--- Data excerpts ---

* * * * * * *

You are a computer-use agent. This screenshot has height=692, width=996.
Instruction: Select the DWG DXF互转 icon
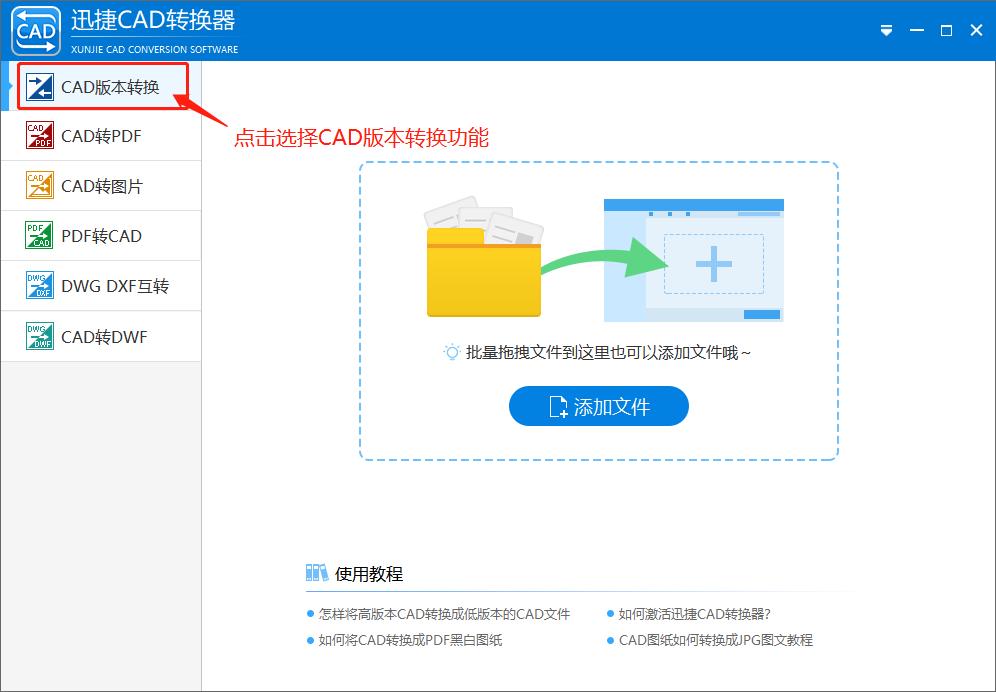tap(38, 286)
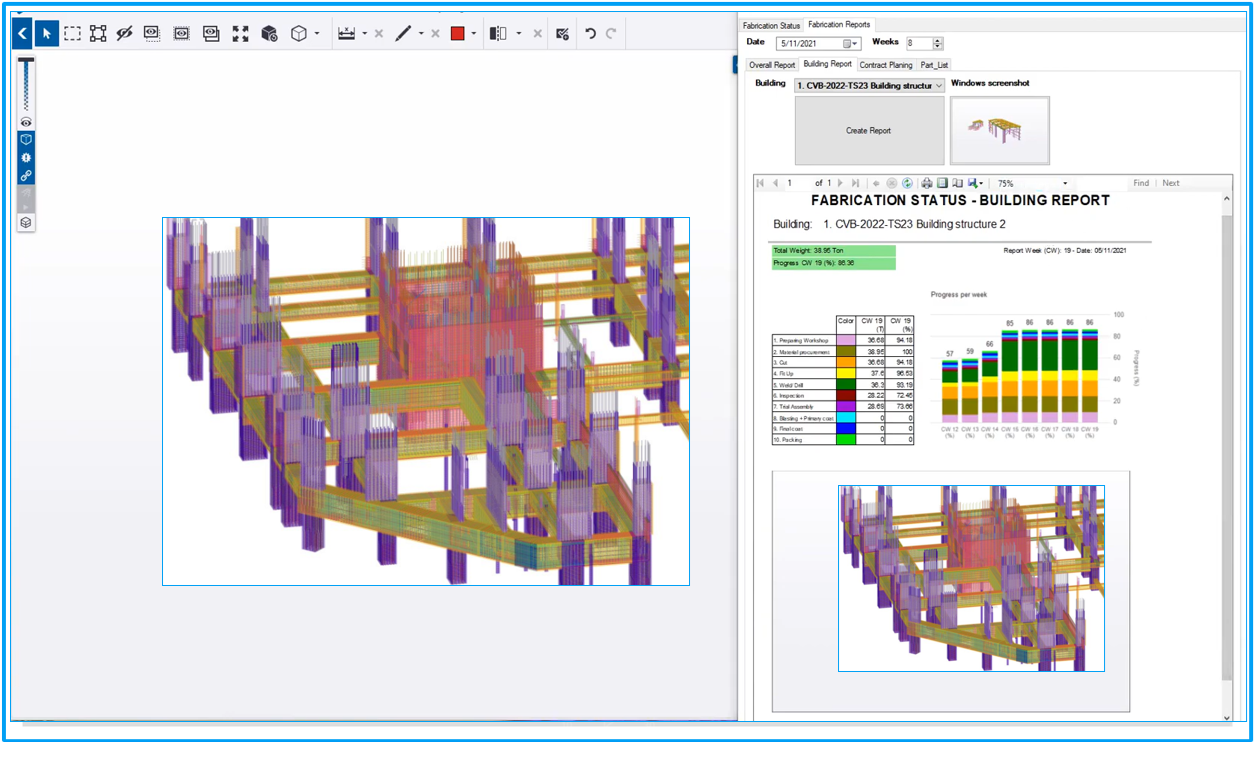Open the Building selection combo box

869,85

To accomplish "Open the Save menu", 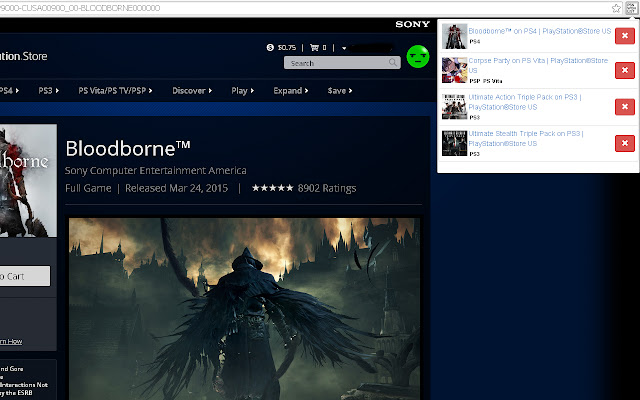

* * * * * * *

--- YOUR TASK ---
From the first line to the last, reproduce the records above exactly and skip the pictures.

--- WORKED SOLUTION ---
You are a computer-use agent. This screenshot has height=692, width=996.
Instruction: Select the DWG DXF互转 icon
tap(38, 286)
Open the Building selection combo box

869,85

To accomplish "Open the Save menu", 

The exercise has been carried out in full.